Sixth Annual Consultation 5 September, 2011 – Bhutan proposed eight projects for grant assistance in survey and technical cooperation from Japan for 2011 during the sixth annual consultation between Bhutan and Japan on September 3 in Thimphu.
One of the proposed projects is the Taklai irrigation scheme that has been damaged from consecutive floods.
Under the KR II 2012 project, Bhutan proposed assistance of 350 two-wheeler tractors with rotary tiller, 350 single reversible ploughs, 10 combined harvesters and 50 power threshers.
The third proposal is assistance from Japan for the construction of an 800m long motorable bridge over the MaoKhola in Gelephu that cost around Nu 327M.
Reconstruction of the 325m long Diana Kuenphen bridge in Samtse, that’s estimated to cost about USD 18.20M is the fourth proposal.
One of the four proposed projects for technical cooperation includes the development of an integrated GLOF early warning system, with operational capacity enhancement for climate change adaption in Mangdechu and Chamkharchu river basins.

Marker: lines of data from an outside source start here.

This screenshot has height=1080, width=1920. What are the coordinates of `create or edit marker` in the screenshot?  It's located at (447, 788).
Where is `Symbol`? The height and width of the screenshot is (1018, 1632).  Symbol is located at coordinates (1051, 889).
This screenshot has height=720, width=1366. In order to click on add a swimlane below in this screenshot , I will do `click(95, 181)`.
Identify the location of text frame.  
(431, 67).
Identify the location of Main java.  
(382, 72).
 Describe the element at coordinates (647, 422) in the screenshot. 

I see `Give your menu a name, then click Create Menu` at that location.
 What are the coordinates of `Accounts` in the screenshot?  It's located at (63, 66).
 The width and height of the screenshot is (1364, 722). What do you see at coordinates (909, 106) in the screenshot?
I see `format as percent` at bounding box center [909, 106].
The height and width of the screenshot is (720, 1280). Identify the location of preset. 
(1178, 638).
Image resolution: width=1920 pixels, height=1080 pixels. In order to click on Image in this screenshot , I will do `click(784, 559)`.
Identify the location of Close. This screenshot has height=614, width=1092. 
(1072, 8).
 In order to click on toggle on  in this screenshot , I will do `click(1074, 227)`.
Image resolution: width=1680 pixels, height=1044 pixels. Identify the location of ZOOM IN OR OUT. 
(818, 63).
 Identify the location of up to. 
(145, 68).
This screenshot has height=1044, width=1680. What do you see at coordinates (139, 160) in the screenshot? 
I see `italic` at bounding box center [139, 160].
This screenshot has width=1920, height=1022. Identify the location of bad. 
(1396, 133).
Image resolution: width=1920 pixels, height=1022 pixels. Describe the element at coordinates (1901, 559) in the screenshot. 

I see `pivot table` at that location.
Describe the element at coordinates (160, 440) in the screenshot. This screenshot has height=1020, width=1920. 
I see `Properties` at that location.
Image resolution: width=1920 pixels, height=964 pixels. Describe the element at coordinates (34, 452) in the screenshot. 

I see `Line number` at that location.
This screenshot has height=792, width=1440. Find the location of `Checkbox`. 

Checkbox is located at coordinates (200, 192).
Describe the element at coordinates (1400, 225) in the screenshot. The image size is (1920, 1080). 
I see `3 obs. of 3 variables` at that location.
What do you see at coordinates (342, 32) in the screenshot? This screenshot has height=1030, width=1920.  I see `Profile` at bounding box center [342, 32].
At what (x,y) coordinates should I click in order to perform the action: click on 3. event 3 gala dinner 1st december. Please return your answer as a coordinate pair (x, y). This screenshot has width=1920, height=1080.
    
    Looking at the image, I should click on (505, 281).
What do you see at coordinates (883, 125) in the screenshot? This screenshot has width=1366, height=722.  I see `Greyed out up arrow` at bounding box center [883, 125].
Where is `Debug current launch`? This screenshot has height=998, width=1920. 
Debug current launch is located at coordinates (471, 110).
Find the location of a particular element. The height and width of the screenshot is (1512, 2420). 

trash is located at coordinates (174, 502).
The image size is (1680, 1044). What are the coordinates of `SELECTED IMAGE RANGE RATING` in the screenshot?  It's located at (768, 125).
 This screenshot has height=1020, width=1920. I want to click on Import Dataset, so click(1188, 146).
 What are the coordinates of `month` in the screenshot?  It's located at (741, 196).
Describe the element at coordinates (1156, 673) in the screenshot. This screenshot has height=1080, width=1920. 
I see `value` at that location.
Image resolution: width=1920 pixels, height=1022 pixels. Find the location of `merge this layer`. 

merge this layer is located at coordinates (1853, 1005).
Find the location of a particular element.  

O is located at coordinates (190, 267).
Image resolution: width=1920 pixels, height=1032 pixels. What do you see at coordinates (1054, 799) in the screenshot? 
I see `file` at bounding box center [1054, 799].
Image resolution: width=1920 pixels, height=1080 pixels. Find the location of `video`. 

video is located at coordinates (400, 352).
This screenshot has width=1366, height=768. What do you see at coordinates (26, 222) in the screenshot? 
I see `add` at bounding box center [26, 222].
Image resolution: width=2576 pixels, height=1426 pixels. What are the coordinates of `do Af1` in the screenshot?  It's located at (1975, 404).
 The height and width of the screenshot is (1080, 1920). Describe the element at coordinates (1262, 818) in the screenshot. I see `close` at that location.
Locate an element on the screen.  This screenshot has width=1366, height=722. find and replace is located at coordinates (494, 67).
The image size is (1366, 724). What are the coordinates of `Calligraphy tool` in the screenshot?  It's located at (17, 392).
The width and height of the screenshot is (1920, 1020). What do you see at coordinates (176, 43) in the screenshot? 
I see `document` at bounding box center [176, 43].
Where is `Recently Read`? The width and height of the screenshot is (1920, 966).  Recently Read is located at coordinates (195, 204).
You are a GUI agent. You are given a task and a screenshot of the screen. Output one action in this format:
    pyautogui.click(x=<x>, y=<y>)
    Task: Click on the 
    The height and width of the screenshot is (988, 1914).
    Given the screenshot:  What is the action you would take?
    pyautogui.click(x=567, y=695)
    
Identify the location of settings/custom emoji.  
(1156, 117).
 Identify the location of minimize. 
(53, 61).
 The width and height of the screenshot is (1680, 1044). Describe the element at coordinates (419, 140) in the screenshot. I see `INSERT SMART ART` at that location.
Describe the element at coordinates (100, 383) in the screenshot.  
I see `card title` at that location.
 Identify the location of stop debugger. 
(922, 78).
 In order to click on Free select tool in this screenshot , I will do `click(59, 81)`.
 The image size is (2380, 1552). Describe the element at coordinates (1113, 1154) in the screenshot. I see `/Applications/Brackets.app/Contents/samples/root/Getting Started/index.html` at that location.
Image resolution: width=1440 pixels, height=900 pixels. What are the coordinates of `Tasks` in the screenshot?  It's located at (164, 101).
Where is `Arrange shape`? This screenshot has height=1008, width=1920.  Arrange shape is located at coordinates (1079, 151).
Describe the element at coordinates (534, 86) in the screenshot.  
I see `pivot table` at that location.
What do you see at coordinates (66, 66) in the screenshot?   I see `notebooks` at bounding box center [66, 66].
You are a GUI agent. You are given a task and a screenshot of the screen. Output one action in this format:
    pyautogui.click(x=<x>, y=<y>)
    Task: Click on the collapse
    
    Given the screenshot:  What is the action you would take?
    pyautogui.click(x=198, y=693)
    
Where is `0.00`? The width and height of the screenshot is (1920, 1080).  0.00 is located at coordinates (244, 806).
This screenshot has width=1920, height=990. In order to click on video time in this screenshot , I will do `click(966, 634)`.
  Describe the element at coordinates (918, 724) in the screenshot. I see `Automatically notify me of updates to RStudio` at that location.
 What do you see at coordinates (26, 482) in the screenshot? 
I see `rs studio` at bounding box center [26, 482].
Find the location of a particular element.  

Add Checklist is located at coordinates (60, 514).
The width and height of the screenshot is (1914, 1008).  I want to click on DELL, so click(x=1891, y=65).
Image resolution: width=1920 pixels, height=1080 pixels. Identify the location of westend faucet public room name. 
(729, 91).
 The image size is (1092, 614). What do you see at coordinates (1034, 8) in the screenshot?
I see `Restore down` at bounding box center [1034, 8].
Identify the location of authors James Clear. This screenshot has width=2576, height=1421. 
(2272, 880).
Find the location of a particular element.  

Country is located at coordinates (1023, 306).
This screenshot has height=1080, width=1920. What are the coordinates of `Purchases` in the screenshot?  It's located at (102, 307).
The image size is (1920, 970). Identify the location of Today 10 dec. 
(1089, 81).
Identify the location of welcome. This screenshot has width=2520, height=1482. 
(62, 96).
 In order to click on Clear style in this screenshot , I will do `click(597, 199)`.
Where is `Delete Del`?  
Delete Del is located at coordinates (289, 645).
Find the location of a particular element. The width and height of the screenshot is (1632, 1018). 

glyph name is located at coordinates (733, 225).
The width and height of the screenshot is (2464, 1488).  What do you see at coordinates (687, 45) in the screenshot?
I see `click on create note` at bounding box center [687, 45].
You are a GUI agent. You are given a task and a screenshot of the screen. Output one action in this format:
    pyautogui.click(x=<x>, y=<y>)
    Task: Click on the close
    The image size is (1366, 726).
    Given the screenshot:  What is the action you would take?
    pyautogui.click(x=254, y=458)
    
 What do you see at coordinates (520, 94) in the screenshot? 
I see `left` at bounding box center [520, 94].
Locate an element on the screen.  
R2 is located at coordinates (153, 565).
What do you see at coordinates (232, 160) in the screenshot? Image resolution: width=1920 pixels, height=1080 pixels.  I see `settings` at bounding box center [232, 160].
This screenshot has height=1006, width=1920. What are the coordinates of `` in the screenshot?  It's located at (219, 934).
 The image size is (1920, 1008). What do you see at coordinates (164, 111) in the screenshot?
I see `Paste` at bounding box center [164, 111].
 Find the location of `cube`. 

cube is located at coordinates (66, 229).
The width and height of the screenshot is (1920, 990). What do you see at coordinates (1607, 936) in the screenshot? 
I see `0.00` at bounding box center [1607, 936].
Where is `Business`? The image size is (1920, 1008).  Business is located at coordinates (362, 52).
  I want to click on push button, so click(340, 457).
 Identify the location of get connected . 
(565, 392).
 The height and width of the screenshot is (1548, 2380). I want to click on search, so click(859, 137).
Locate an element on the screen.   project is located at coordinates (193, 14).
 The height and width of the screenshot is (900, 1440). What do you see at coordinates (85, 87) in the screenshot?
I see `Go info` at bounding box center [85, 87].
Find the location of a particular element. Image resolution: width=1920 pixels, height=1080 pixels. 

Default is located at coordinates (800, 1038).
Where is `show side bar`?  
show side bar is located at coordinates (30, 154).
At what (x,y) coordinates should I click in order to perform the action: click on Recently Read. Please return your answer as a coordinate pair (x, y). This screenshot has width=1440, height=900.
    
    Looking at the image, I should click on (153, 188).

Bhutan also proposed technical assistance from Japan to strengthen farm mechanism phase II; to strengthen the community policing system; in the development of national procedure for technical assessment of manufacturing pharmaceutical firms and establishing inspection.
Commenting on the proposals, director of country assistance planning division of Japan, Shuichi Tokuda, said the proposals were taken note of and would be looked at in the order of importance.
“The MaoKhola bridge being the first proposal of the year and, if it’s very important, then we need to take a closer look at it,” Shuichi Tokuda said.
Director of the department of bilateral affairs with the foreign ministry Thinley Penjor expressed Bhutan’s appreciation and satisfaction for the country’s progress from Japan’s assistance.
“Today, the quantum of assistance have increased and diversified into many vital sectors, such as agriculture, energy, roads, telecommunication, health and education.” he said.
In terms of sharing best practices, Bhutan, he said, is appreciative of how many experts and volunteers from Japan continued to inspire the communities by working closely and sharing their expertise in remote Bhutan.
In the first four years of the 10th five year plan, Bhutan received a grant of USD 166.81M from Japan.
Today, there are four grant aid projects, seven technical cooperation projects and two rural electrification projects under implementation in Bhutan.
The rural electrification projects is expected to benefit 19,050 households across the country.
Two grant projects of KR II 2008 and improvement of machinery and equipment for the construction of rural agriculture road phase II are complete.
A technical cooperation project on the construction of education facilities is also completed.
Shuichi Tokuda also said the Japanese foreign ministry last year suggested the need for a policy to give its ODA assistance.
“Japanese assistance policy for Bhutan would be made by next September,” he said. “Discussions for the policy have just started.”